O círculo menor, das considerações estéticas do processo, inclui as opções pelos meios expressivos mais adequados para a realização do processo criativo holofractal. Nas situações em que o processo criativo é gerado a partir de uma demanda específica, como no caso de encomendas, é possível que parte dos meios já esteja definida. Ainda assim, cabe aqui uma avaliação das limitações colocadas e sua integração a alternativas criativas, como por exemplo a conversão de um instalação em performance, ou a inclusão de uma determinada técnica ou tecnologia que permita aproximar a demanda dos princípios holonômicos do círculo maior por meio da criação de processos semiósicos. Definidos tais processos, geralmente em planos e roteiros não convencionais, que podem sustentar-se em meios e linguagens artísticos os mais diversos, é importante experimentar como soam e aparecem as combinações planejadas. Alguns artistas preferem não saber, antes do momento da apresentação, quais serão os elementos presentes na obra, de modo a garantir o mais alto grau de surpresa e naturalidade reativa, como costumavam fazer Cage e Cunningham. No entanto, mesmo isso não elimina sua participação no debate sobre como os eventos componenciais do processo vão se organizar, pois a poética aqui proposta prefere não confiar na pura gratuidade do acaso. Ao contrário, um planejamento da integração dos signos reconstruídos a partir do círculo anterior, das semiotécnicas, e sua eventual vetorização, são fundamentais para buscar maior clareza e potencializar a percepção do universo paradigmático que fazem emergir. Uma avaliação desse potencial pode ser feita de diversas maneiras, desde a pura reflexão sobre o experimento até entrevistas com os participantes, algum tempo depois da vivência, quando o impacto imediato já se tiver diluído.

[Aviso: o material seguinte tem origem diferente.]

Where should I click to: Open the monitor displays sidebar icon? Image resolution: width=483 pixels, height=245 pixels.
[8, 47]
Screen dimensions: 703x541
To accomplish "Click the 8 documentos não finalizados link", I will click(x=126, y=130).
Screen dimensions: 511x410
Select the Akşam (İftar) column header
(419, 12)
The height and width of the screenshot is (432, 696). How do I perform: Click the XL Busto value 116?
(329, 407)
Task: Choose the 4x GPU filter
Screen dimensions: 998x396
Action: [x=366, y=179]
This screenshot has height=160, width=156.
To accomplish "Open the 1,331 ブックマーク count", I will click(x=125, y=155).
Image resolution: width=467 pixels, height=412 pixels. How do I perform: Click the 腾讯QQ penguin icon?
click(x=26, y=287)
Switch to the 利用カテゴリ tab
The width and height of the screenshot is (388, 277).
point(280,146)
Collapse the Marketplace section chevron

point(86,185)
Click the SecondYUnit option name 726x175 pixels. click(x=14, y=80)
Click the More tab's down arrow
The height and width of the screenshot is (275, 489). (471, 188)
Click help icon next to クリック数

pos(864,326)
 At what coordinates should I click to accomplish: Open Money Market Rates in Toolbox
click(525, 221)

Sumário e reducionista, como todo modelo deve ser, este diagrama pretende ter facilitado a compreensão do processo poético holofractal. Como toda metáfora, entretanto, ele não pode ser confundido com aquilo que representa. Entender como funcionam as engrenagens de um relógio pouco nos aproxima de uma melhor compreensão do tempo.

É importante notar que os tópicos contidos nas três esferas não são lineares, mas intercambiáveis, conforme o ponto abordado esteja em contato com os demais planos, e iterativos. A constatação de um problema durante a vetorização, por exemplo, remete a um estudo dos traços holonômicos em um signo tomado como inspiração do trabalho poético.

Sobretudo, o modelo permite notar com maior clareza que uma das principais diferenças entre as poéticas tradicionais e a holofractal é sua ênfase nas transduções semióticas, pois essas, ao enfatizar as dimensões de primeiridade e segundidade na tradução entre linguagens diversas, deixam a tradução simbólica sob responsabilidade direta da audiência, que se vê obrigada, a partir de sua experiência de vida única e irrepetível, a reconstruir ativamente as conexões entre os processos vividos na experiência poética holofractal e sua própria realidade.

Tomando em sua radicalidade a lição de John Cage sobre o silêncio, ainda tão incompreendida, o método poético aqui apresentado procura trabalhar acuradamente sobre as instâncias fenomenológicas que precedem a formação simbólica para sobre esta calar-se, para dar-lhe espaço e liberdade formativos. Pois, como sugere a visão tautegórica mitopoética de Eudoro de Sousa:

Uma das portas de acesso ao mundo mítico é a reflexão sobre o simbólico. Se há uma realidade simbólica – aquela cuja expressão mais adequada é o mito – é ela constituída por entes fluidos e translúcidos; de tal maneira fluidos, que indistinto se torna o limite entre o ser humano e o ser divino, entre o ser divino e o ser natural, entre o ser natural e o ser humano; de tal maneira translúcidos, que através do ser homem transparece o ser animal ou o ser planta, o ser rio, mar ou montanha; ou através do ser deus transparece o ser humano ou natural. Perca o simbólico a sua fluidez e a sua transparência, que sucederá? Tudo se cousifica! (SOUSA, apud Bastos, 1991: p. 48).